I made a short excursion into the Rothen Thurm Pass, the principal road across the Southern Carpathians, if we except the Tomoescher Pass from Kronstadt, which, owing to local circumstances, has become more important. The Rothen Thurm or Red Tower Pass is extremely picturesque. It is traversed by the Aluta, which though rising in the Szeklerland in the north-east, finds its way through the Carpathian range, flowing at length into the Lower Danube. The red tower stands at the narrowest part of the defile, an important position of defence; and not far from this spot signal victory was gained by the Christians over the infidels. In the year 1493 the Turks made one of their frequent raids into Transylvania. They had succeeded in collecting a vast amount of booty, including many fair young maidens and tender youths, and were returning in long cavalcade through the Red Tower Pass. Here, however, they fell into an ambuscade arranged by the men of Herrmannstadt, headed by their burgomaster, the brave George Hecht. At a concerted signal the Saxons rushed upon the despoilers with such a fierce and sudden onslaught, that though the Turks far exceeded them in number, they were completely overpowered. Many a turbaned corpse lay that day on the green margin of the classical Aluta, and few, very few, of the hated Turks, it is said, escaped over the frontier to tell the tale of their disaster. How many a home must have been gladdened by the sight of the rescued children after that happy victory!
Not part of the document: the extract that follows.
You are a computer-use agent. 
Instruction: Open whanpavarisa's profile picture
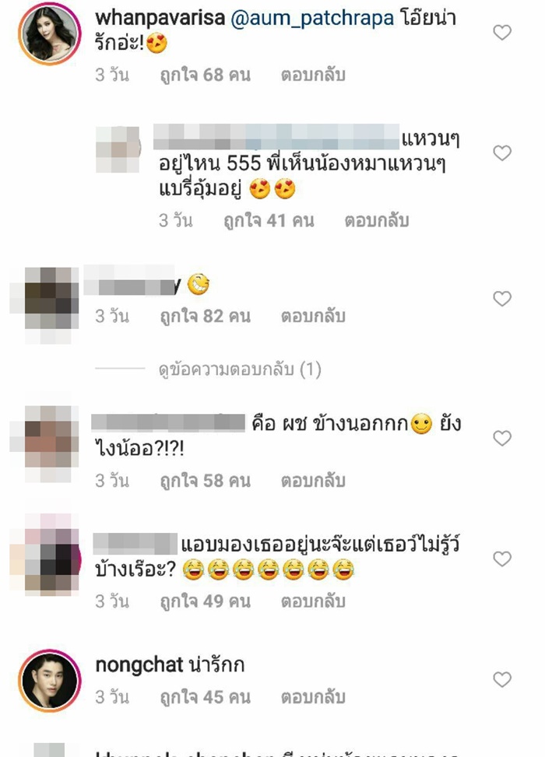point(49,33)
These abductions are not altogether a thing of the past. In the autumn of 1875, the very date of my tour, a paragraph appeared in a Pest newspaper stating that a young girl of great beauty in the neighbourhood of Temesvar, in the Banat of Hungary, had been secretly carried off into Turkey without the knowledge or consent of her parents. It was further stated that these scandalous proceedings were of very frequent occurrence in the border provinces. For some years past the supply of beautiful Circassians has been deficient, it is said, so doubtless the harems of Constantinople are supplied with Christian maidens to make up the numbers. The late Sultan—I mean the one who committed suicide—was considered a moderate man, and he had eight hundred women in his harem, at least so a relative of mine was credibly informed at Constantinople.
CHAPTER XVII.
Magyar intolerance of the German—Patriotic revival of the Magyar language—Ride from Herrmannstadt to Kronstadt—The village of Zeiden—Curious scene in church—Reformation in Transylvania—Political bitterness between Saxons and Magyars in 1848.
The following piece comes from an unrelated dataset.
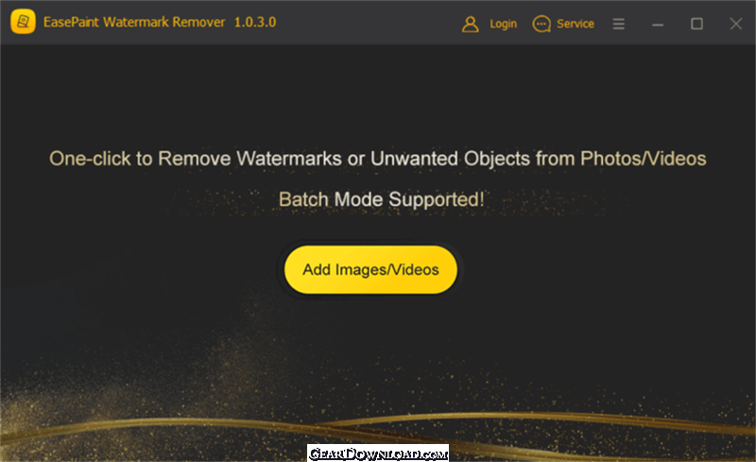Viewport: 756px width, 462px height.
Task: Click the EasePaint yellow app logo
Action: (23, 22)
My horse being all right again, I thought it high time to push on to Kronstadt, which is nearly ninety miles from Herrmannstadt by road. There is railway communication, but not direct; you have to get on the main line at the junction of Klein Koepisch—in Hungarian, Kis Kapus—and hence to Kronstadt, called Brasso by the non-Germans. This confusion of names is very difficult for a foreigner when consulting the railway tables. I have often seen the names of stations put up in three languages. Herrmannstadt is Nagy Szeben. The confusion of tongues in Hungary is one of the greatest stumbling-blocks to progress; and unfortunately it is considered patriotic by the Magyar to speak his own language and ignore that of his neighbour.
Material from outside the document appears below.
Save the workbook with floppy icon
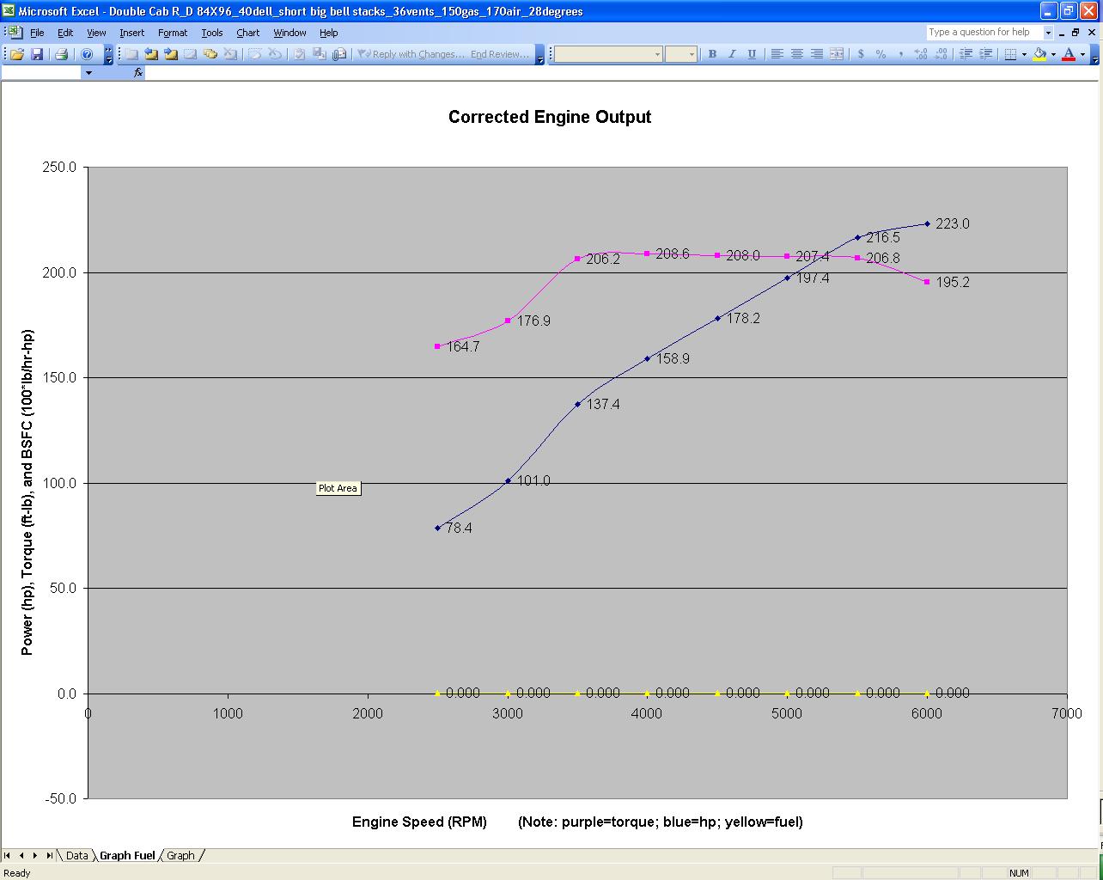This screenshot has height=880, width=1103. [x=37, y=54]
It happened to me once that I entered an inn in a Hungarian town, and addressing the waiter, I gave my orders in German, whereupon an elderly gentleman turned sharply upon me, saying—also in German, observe—"It is the custom to speak Hungarian here."
"I am not acquainted with the language, sir," I replied. "German is not to be spoken here—Hungarian or nothing," he retorted. I simply turned on my heel with a gesture of impatience. It was rather too much for any old fellow, however venerable and patriotic, to condemn me to silence and starvation because I could not speak the national lingo, so in the irritation of the moment I rapped out an English expletive, meant as an aside. Enough! No sooner did the testy old gentleman hear the familiar sound, invariably associated with the travelling Britisher in old days, than he turned to me with the utmost urbanity, saying in French, "Pardon a thousand times, I thought you were a German from the fluency of your speech; I had no idea you were an Englishman. Why did you not tell me at once? What orders shall I give for you? How can I help you?" It ended in our dining together and becoming the best friends; in fact he invited me to spend a week with him at his chateau in the neighbourhood. In the course of conversation I could not help asking him why, as he spoke German himself and the people in the inn also understood it—in fact I am not sure but what it was their mother-tongue—why he would not allow the language to be spoken?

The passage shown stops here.